Given the oh-so-serious "prestige movies" that Hollywood often sells as art, one sometimes forgets that many of our greatest directors- Hawks, Ford, Ray, Hitchcock- specialized in genre pictures. Continuing their proud tradition in 2006 were Martin Scorsese and Spike Lee, the latter of whom is the only double-dipper on this year's list. Lee's Inside Man is on one level a cleverly-written heist film, in which NYPD detective Denzel Washington faces off against criminal mastermind Clive Owen. But the boilerplate plot outline doesn't begin to describe the pleasures Inside Man has in store. The film sets up a fascinating contrast between its principal characters' styles- Owen's cool-headed efficiency and obsessive planning facing off against the style and swagger of Washington, who plays the character as a man who clearly enjoys what he does for a living. In the middle of it all is Lee himself, who takes the genre storyline as an excuse for playful direction, coupled with some of his pet themes- New York multiculturalism, the gulf between the haves and have-nots, and the reckoning he wishes would rain down upon all those who exploit the misfortunes of others. Inside Man is above all a grand entertainment in the classic tradition, but one only Spike Lee could have made this way.

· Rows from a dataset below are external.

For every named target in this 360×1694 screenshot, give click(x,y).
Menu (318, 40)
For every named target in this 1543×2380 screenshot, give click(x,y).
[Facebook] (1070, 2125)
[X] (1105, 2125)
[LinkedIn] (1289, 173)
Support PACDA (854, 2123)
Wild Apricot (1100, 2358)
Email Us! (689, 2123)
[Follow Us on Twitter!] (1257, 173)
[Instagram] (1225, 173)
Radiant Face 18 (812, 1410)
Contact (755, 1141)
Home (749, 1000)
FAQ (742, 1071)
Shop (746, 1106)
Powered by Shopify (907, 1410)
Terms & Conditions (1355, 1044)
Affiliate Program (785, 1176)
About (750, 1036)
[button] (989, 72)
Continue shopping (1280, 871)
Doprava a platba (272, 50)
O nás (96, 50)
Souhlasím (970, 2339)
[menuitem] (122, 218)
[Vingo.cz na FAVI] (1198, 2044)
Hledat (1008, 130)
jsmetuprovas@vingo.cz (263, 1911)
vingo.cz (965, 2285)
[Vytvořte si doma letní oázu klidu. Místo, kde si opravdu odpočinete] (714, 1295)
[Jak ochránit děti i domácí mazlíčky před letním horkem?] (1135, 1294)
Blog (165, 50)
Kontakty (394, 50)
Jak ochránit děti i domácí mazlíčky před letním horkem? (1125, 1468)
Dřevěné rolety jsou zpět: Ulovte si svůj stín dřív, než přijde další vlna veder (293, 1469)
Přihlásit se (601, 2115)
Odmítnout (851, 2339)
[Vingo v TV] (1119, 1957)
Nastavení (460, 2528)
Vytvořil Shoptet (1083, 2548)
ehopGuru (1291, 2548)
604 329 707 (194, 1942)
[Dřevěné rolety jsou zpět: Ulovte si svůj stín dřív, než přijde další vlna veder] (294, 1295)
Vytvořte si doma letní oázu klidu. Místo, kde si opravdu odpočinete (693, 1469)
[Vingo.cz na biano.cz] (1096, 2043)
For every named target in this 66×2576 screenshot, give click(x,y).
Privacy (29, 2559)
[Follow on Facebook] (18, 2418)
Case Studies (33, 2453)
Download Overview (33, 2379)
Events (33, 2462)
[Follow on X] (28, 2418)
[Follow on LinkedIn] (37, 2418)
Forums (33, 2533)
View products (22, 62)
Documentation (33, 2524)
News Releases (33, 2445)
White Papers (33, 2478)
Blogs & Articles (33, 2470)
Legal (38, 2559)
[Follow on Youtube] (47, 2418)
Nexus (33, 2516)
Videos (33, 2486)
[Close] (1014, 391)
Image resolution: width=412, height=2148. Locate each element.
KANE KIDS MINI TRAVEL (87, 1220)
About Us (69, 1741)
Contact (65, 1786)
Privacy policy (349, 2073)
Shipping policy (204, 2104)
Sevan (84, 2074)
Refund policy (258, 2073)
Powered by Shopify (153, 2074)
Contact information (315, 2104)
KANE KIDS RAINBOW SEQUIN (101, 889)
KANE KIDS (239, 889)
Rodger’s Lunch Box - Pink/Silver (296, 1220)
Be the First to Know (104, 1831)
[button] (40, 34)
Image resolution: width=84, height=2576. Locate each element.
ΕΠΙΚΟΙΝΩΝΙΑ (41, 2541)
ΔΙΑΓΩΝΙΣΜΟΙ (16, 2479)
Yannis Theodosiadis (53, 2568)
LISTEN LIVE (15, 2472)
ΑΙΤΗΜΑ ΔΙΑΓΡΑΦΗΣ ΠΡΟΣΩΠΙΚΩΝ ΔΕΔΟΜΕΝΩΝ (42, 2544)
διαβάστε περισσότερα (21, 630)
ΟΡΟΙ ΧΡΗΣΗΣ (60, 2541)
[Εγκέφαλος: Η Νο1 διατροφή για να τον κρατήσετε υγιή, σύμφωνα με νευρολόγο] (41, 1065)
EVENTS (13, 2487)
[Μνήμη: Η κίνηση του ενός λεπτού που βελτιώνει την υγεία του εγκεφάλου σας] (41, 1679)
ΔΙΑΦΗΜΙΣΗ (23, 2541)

But even Lee had nothing on the master himself, Martin Scorsese. The Departed, Scorsese's remake of the Hong Kong crime saga Infernal Affairs, transplanted himself from New York to Boston, but wisely didn't mess with his signature insistent style. In addition to the gangbusters premise of the original film- a cop goes undercover in the mob, a gangster infiltrates the police, and they try to flush each other out- the film is blessed with an irresistable screenplay that's both narratively tight and gloriously raunchy. And that cast- Matt Damon and Leonardo DiCaprio play the lead roles flawlessly, and the supporting cast is killer- Mark Wahlberg, Alec Baldwin, Martin Sheen, Vera Farmiga, Ray Winstone, and more. There has been some debate over Jack Nicholson's grandiose performance as crime lord Frank Costello, but I thought it worked- here's a man who's maintained his power through violence for so long that he's lost all perspective of the outside world, causing his sanity to spiral completely of control. But this is first and foremost Scorsese's achievement, a 2 1/2 hour gangland epic that never grows ponderous or self-important, and serves as a superlative entry into the genre he's returned to many times over the years with such vivid results. It says a lot about how impossible The Departed is to ignore that, even in an awards season filled with logy period pieces and message movies, it was The Departed that ended up taking home the biggest prize, and garnering Scorsese a long-overdue Best Director Oscar to boot. In many ways, it's as much a belated acknowledgment of the contributions of genre masters of the past as it is a testament to Scorsese's own brilliant career.

2 comments:

DANNY BALDWIN said...

Paul, I'm quite interested to see your top two, because thus far you've somehow managed to pick every critically acclaimed movie of 2006 that I feel to be overrated.

This should be good.

Paul C. said...

Which ones do you think are overrated? Personally, I'd have to say the most overrated movie of '06 was Babel, which felt like a global-scaled version of Crash, only with really distracting chronological dicking-around going on. And how many times can Alejandro Gonzalez Inarritu go back to that same well?